When we talk about externalities in this article, we mean social and environmental costs such as underearning or soil depletion that are not usually calculated or reflected in a product’s market price.
Joel Brounen is the Country Manager at Solidaridad Colombia. In the past years, he has been working with thousands of coffee farmers to make their farming practices more climate resilient and to monetise the value of their sustainability efforts. During our conversation, Joel tells us about how the concept of True Pricing has supported this work and elaborates on the limitations and potential of True Pricing in food system transformation.
True pricing as a compass
When True Price Foundation performed its calculations for the 2019 case study, the data revealed that Solidaridad’s coffee farmers had significant externalities. Firstly, the average carbon emissions of smallholder farms was considerable. Secondly, there were significant costs associated with the labour conditions of most farm workers, in particular the lack of formal employment and therefore the absence of social security costs in the price structure of coffee. These insights provided a compass for Solidaridad: to focus on solutions for better worker conditions and to look for mechanisms that monetise the reduction of greenhouse gas emissions. But how to reduce these social and environmental costs (or: externalities) without reducing the value of the coffee farmers’ product?
Connecting for impact
Neither True Price nor Solidaridad can change the coffee sector alone. But by partnering with Rabobank, Solidaridad managed to provide their producers with a solution to both monitor carbon reductions and to provide access to the carbon market to monetise these services. Participating farmers are rewarded for the carbon that is sequestered on their farms – thereby complementing farmers’ income, reducing climate risks and optimising the consistency of the producer´s volumes over time. In addition, based on True Price calculations, Solidaridad was able to further expand its work on calculating living income standards for coffee and cacao farmers across the country. Data was shared with other organisations in Colombia, such as Fairtrade, that work on the implementation of living income benchmarks for coffee.

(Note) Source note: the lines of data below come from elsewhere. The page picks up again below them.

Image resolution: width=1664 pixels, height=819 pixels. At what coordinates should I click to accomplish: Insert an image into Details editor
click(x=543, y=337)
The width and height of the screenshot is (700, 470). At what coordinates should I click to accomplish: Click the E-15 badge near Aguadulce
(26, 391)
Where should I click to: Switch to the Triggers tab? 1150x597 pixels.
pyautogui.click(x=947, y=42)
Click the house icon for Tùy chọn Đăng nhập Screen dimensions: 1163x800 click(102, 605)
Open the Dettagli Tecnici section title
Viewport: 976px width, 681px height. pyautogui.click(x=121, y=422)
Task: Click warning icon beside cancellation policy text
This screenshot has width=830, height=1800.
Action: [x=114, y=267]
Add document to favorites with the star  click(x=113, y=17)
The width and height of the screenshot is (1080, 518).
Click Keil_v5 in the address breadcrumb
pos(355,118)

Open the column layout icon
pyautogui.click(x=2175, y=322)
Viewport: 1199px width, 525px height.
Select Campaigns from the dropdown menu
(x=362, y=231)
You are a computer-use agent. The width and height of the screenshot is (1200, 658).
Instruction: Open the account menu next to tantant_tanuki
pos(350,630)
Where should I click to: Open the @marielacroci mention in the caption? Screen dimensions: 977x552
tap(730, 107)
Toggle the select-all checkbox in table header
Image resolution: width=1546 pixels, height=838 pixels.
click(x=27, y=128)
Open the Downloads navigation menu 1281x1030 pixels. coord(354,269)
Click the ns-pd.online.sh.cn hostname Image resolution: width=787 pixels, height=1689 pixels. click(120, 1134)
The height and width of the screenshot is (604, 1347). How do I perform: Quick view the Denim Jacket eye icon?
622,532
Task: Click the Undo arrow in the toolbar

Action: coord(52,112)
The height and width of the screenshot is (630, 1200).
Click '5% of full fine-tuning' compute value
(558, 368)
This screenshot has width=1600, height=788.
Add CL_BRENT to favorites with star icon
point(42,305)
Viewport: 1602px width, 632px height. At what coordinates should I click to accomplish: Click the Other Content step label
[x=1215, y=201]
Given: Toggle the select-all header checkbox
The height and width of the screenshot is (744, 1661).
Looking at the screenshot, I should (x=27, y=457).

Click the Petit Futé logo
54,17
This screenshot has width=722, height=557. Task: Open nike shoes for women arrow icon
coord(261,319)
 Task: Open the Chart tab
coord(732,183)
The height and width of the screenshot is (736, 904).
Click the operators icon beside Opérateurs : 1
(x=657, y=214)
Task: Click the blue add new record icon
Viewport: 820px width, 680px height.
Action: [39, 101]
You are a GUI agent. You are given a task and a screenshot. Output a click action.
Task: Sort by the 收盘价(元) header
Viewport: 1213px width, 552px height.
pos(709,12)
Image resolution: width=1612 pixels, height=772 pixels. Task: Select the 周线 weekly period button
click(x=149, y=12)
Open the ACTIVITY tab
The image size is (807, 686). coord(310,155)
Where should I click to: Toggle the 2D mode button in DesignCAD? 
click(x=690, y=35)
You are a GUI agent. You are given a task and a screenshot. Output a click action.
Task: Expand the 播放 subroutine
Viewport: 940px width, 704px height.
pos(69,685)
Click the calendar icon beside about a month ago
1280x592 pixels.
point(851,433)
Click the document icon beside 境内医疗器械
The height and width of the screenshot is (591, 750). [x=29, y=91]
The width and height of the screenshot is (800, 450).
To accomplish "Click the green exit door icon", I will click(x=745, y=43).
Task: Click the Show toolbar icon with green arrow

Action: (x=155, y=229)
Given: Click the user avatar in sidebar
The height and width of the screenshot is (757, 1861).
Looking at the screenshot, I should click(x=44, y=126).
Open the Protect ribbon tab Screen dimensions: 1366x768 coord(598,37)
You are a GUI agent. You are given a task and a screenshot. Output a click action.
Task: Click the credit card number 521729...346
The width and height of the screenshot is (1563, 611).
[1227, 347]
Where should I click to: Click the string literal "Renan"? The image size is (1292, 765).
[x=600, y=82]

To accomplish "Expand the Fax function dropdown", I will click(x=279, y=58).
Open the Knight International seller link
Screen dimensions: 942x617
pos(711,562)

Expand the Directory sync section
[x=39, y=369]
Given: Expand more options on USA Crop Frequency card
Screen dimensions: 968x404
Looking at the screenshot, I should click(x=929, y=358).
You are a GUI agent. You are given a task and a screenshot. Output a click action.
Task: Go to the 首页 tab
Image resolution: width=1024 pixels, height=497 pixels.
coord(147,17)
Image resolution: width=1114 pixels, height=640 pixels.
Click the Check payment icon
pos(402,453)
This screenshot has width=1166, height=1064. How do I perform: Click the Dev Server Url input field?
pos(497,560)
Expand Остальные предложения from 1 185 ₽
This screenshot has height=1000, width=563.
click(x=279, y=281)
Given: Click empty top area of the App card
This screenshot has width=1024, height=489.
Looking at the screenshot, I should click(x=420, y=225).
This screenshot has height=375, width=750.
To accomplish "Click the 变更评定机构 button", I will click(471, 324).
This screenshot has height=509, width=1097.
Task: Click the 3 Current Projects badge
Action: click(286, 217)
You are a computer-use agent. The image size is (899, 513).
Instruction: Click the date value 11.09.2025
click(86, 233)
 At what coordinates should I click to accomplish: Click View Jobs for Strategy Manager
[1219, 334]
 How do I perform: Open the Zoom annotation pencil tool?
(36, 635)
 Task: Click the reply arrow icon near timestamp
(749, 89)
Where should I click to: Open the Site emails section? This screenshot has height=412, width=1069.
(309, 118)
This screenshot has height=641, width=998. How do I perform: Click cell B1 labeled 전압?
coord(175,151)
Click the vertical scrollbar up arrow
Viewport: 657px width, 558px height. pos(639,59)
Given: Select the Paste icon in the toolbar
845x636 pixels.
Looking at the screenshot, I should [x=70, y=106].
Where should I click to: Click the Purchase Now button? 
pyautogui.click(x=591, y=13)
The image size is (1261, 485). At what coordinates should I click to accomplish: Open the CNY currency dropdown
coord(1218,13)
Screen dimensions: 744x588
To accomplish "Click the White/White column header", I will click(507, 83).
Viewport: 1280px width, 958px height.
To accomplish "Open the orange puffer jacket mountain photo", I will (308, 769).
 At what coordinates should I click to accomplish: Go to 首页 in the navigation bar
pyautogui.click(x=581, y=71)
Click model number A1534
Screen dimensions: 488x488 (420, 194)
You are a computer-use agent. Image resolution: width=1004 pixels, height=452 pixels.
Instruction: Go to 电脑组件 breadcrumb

As Joel puts it, it is one thing to have True Price data, but the challenge is to put mechanisms in place that enable you to capitalise on social or environmental costs. Sector collaborations such as those mentioned here are essential to facilitate this move.
The future of True Pricing
The example of Solidaridad in Colombia shows that True Price calculations can help efforts to reduce social and environmental costs in particular food supply chains. It also shows innovative ways – in which collaboration is key – of how reducing these costs can actually add to farmers’ income. But according to Joel, for the concept of True Pricing to reach its potential, we need more comprehensive tax legislation. This should include the accounting of externalities, thereby creating a level playing field for companies to sell more sustainable products. In turn, this incentivises consumers to buy products with lower externalities. Key to such legislation is firstly that it should include mechanisms to keep essential food products affordable to low income households. Secondly, to retain the competitiveness of companies on the global market, legislation on key environmental costs cannot be limited to the Netherlands or even the EU. According to Joel, we need worldwide adoption to avoid unfair competition between countries and companies on sustainability issues.
Farmers as natural asset managers
Last but not least, Joel impresses upon us the huge potential of the agricultural sector to reduce the negative effects of our food system upon people and the planet. “We need to change our mindset: a farmer is in fact a farmer ‘plus’: a farmer and a natural asset manager”. True Price calculations give actionable insights into the value of a more just and sustainable food sector – in monetary terms. By doing this, the concept of True Pricing facilitates this shift in mindset and becomes an essential enabler of food system transformation. We quite agree.